What you’re seeing is diffuse reflection. Unlike a mirror that reflects light at the same angle it came in, most objects reflect light a bit in every direction. That’s why the object appears lit up no matter where you’re seeing it from, there’s always a bit of reflected light in the direction of your eye. It’s also why you don’t see an image like in a mirror, because you’re seeing a jumble of reflections of light that originally came from a bunch of different directions.
When light hits an item it shakes the atoms. The atoms shaking sometimes makes more light (nearly instantly) and you see it as reflected light. Sometimes the atoms shake other atoms or the shakes other parts of the same atom. When that happens the atom doesn’t make more light and the light is absorbed.
When the light hits something, it’ll do one of 4 main things.
1. It’ll reflect off of it, which is what you see with your eyes.
2. It’ll be absorbed by it, converting to thermal energy. This is why standing in shade makes you cooler than in direct sunlight, even if the air temperature is the same both places.

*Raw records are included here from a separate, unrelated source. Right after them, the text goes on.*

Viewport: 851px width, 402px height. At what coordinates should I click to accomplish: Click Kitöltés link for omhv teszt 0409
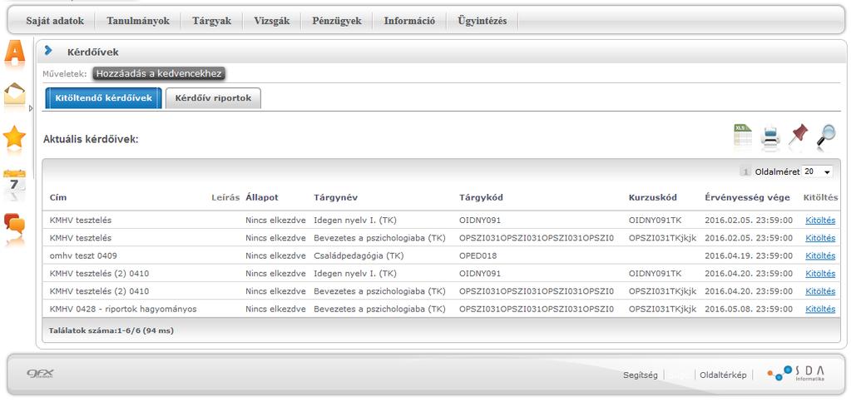[x=820, y=256]
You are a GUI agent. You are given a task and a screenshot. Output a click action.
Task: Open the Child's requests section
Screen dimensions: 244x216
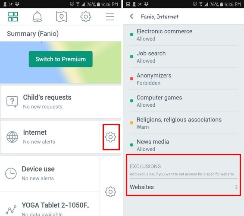tap(61, 102)
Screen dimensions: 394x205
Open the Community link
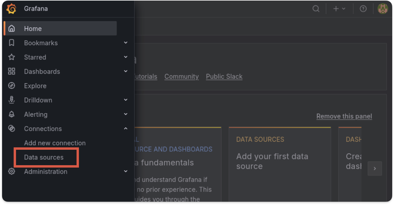(182, 76)
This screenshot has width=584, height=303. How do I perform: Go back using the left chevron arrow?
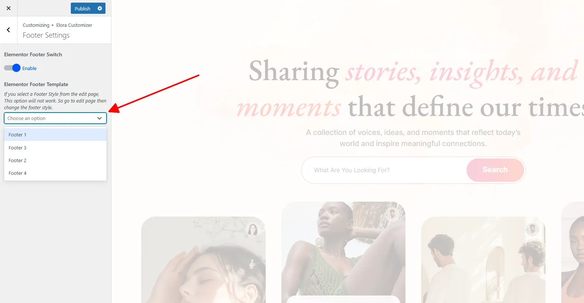point(9,30)
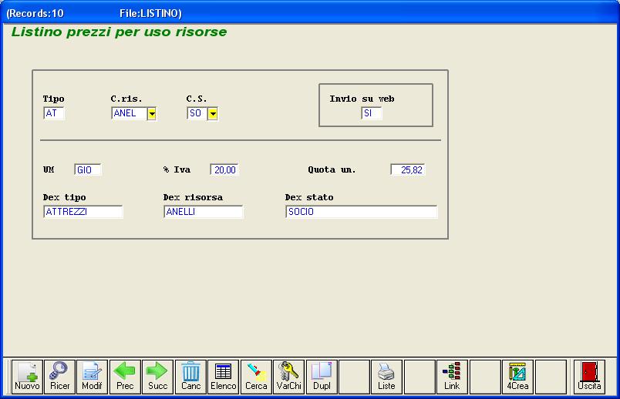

3. It’ll pass through, and might be somewhat altered in the process. Windows are an obvious example, but prisms are another example where what you see is different than if it went through unimpeded.
4. Is rarer, but is when light is absorbed, but then re-emitted in some way. This is the cause of both fluorescence (things under a black light showing up more) and phosphorescence (things that glow in the dark).
EDIT: To add a bit more clarity to the “why,” light interacts with the electrons surrounding an atom. Exactly how depends on the atoms being hit, and the energy of the light particle (photon) hitting them.
It either gets absorbed, reflected, or refracted.
If it gets absorbed, the energy is imparted to an atom or molecule in the material, and it usually gets released as heat, but it can also break down molecules in the material.
If it gets reflected, it can either be a perfect reflection (like a mirror) or it can be scattered (like every other object). Ie, green objects reflect frequencies of light that our eyes perceive as green.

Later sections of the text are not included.